[Aim]:
Copy out the data from the line containing "Where should I" through the line containing "tap(932, 428)", both included, reproducing each line without change.

[Data section]:
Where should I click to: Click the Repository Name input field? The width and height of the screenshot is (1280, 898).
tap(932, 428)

==

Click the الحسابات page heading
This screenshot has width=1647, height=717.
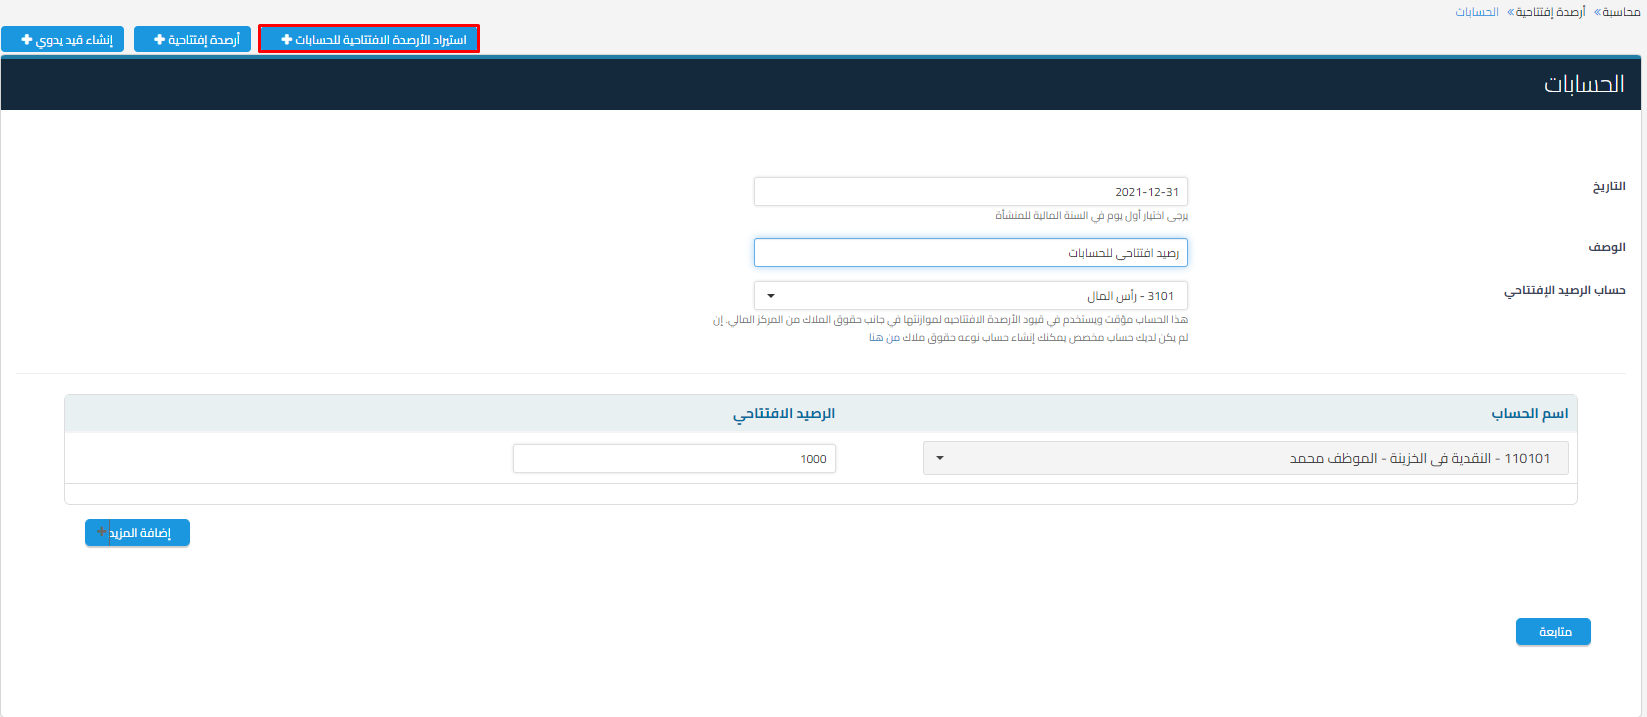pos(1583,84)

[Written solution]:
Where should I click to: Click the Repository Name input field? The width and height of the screenshot is (1280, 898).
tap(932, 428)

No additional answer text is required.